■ Task: Nothing in the listing should be dropped or altered when it is copied.

■ Information shown:
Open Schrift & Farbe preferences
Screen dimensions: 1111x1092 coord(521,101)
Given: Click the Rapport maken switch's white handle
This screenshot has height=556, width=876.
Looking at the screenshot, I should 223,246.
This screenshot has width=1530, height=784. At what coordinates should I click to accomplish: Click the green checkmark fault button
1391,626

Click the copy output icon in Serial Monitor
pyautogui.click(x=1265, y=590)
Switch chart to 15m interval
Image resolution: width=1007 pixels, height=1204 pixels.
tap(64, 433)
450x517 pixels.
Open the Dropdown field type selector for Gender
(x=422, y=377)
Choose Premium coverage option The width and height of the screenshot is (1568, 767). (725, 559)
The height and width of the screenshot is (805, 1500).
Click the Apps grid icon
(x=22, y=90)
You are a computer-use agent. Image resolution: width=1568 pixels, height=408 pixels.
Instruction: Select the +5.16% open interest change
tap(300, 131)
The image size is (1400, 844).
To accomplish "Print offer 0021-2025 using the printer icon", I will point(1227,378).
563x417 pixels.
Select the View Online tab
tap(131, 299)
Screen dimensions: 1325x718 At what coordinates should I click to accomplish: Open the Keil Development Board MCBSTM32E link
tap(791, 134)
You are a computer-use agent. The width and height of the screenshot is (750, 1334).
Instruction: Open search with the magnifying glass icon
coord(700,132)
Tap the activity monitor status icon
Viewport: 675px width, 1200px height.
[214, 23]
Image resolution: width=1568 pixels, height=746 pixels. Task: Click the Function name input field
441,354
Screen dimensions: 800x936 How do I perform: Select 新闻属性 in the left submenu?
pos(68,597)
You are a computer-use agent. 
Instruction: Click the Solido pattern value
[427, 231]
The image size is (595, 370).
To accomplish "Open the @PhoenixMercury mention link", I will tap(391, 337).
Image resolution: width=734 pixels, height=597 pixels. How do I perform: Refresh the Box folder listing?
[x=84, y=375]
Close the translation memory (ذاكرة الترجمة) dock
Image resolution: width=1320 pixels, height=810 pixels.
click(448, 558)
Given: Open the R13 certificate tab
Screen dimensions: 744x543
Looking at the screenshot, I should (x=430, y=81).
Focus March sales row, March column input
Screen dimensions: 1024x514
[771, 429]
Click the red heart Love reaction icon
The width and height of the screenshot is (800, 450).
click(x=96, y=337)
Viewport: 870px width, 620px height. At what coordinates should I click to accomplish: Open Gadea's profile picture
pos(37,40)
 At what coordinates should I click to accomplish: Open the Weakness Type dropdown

■ Answer to the exercise:
Open Schrift & Farbe preferences
Screen dimensions: 1111x1092 coord(521,101)
Given: Click the Rapport maken switch's white handle
This screenshot has height=556, width=876.
Looking at the screenshot, I should 223,246.
This screenshot has width=1530, height=784. At what coordinates should I click to accomplish: Click the green checkmark fault button
1391,626

Click the copy output icon in Serial Monitor
pyautogui.click(x=1265, y=590)
Switch chart to 15m interval
Image resolution: width=1007 pixels, height=1204 pixels.
tap(64, 433)
450x517 pixels.
Open the Dropdown field type selector for Gender
(x=422, y=377)
Choose Premium coverage option The width and height of the screenshot is (1568, 767). (725, 559)
The height and width of the screenshot is (805, 1500).
Click the Apps grid icon
(x=22, y=90)
You are a computer-use agent. Image resolution: width=1568 pixels, height=408 pixels.
Instruction: Select the +5.16% open interest change
tap(300, 131)
The image size is (1400, 844).
To accomplish "Print offer 0021-2025 using the printer icon", I will point(1227,378).
563x417 pixels.
Select the View Online tab
tap(131, 299)
Screen dimensions: 1325x718 At what coordinates should I click to accomplish: Open the Keil Development Board MCBSTM32E link
tap(791, 134)
You are a computer-use agent. The width and height of the screenshot is (750, 1334).
Instruction: Open search with the magnifying glass icon
coord(700,132)
Tap the activity monitor status icon
Viewport: 675px width, 1200px height.
[214, 23]
Image resolution: width=1568 pixels, height=746 pixels. Task: Click the Function name input field
441,354
Screen dimensions: 800x936 How do I perform: Select 新闻属性 in the left submenu?
pos(68,597)
You are a computer-use agent. 
Instruction: Click the Solido pattern value
[427, 231]
The image size is (595, 370).
To accomplish "Open the @PhoenixMercury mention link", I will tap(391, 337).
Image resolution: width=734 pixels, height=597 pixels. How do I perform: Refresh the Box folder listing?
[x=84, y=375]
Close the translation memory (ذاكرة الترجمة) dock
Image resolution: width=1320 pixels, height=810 pixels.
click(448, 558)
Given: Open the R13 certificate tab
Screen dimensions: 744x543
Looking at the screenshot, I should (x=430, y=81).
Focus March sales row, March column input
Screen dimensions: 1024x514
[771, 429]
Click the red heart Love reaction icon
The width and height of the screenshot is (800, 450).
click(x=96, y=337)
Viewport: 870px width, 620px height. At what coordinates should I click to accomplish: Open Gadea's profile picture
pos(37,40)
 At what coordinates should I click to accomplish: Open the Weakness Type dropdown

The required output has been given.